More Person Offenses
The proportion of youth placed for a crime committed directly against another person — assaults, robberies, and less often, homicides — has gone up. Youth incarcerated in association with these offenses are up from 33% in 1997 to 43% in 2019. This suggests not that the overall nature of juvenile crime is getting more violent, but rather that at least some juvenile justice systems are reserving an incarceration response to person offenses.
This shift is especially pronounced in detention centers, generally used for holding a youth before they go before a judge, or for short stays after adjudication. About 29% of youth in detention centers were there related to person offenses in 1997, and in 2019 it was 44%. We doubt it’s the only reason for this, but it’s hard to ignore the fact that one of the largest philanthropic investments in juvenile justice has been a multi-decade effort by the Annie E. Casey Foundation to reduce the use of pre-trial detention by working with states to better assess the risk of allowing a youth to remain in the community. That venture, the Juvenile Detention Alternatives Initiative, has gradually expanded to include eliminating large youth prisons and rethinking the probation process.
Little Change on Racial Disproportionality
While there are far less youth of every race placed outside of their home by the juvenile justice system, the proportion of those who are Black has remained high. About 14% of the youth population is Black, but they make up 41% of incarcerated youth. That is up a point from 1997.
Meanwhile, the proportion of white youth in this population has dropped from 38% to 33%. Latino youth remain underrepresented in out-of-home placements. A few specific points where disproportionality has grown:
-Technical violations: The Black share of technical violators who were sent out of home declined by one percentage point between 1997 and 2019, while the white share dropped from 40% to 33%.
-Detention centers: These facilities were 39% Black in 1997, and 38% white. Now, they are 46% Black and 28% white.
Detention Dropped Less: Placements in all settings have plummeted, but not evenly. The decades have all but erased the use of boot camps and wilderness camps, for example, with more than 90% declines.
Detention has been cut in half since 1997, but now represents a much larger proportion of the overall use of placements. The ‘97 census found 28% of the youth in detention centers; in 2019, those facilities accounted for 40% of all placements.

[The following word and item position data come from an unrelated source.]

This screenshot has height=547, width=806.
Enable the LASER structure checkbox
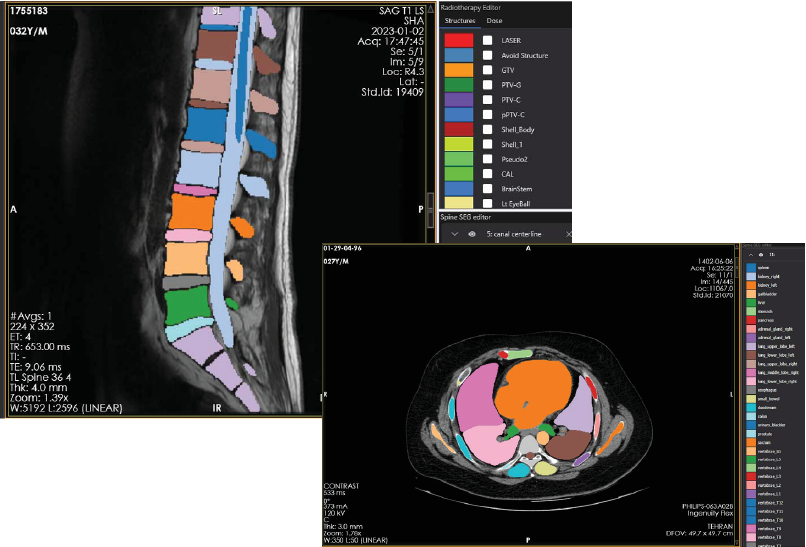click(x=488, y=38)
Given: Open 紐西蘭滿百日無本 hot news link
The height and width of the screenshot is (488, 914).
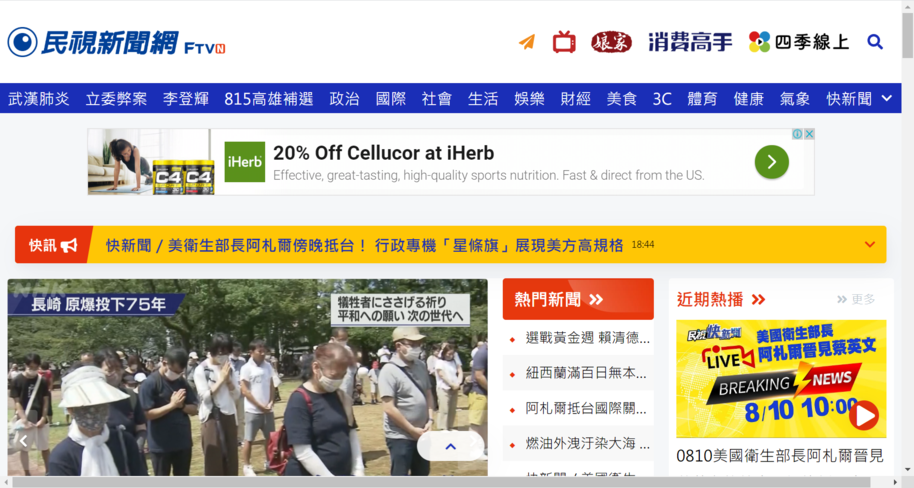Looking at the screenshot, I should (586, 373).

Homicides: The number of youth incarcerated in connection with a homicide went up 18 percent between 2015 and 2019, from 767 to 941. That is noteworthy given the rise in homicides that has occurred since the 2019 census; youth are often lumped into the coverage of this spike, though we have seen little data to suggest they are a big part of the recent rise.
The total is also way, way below the 1997 mark of 1,912 youth that were incarcerated for homicides.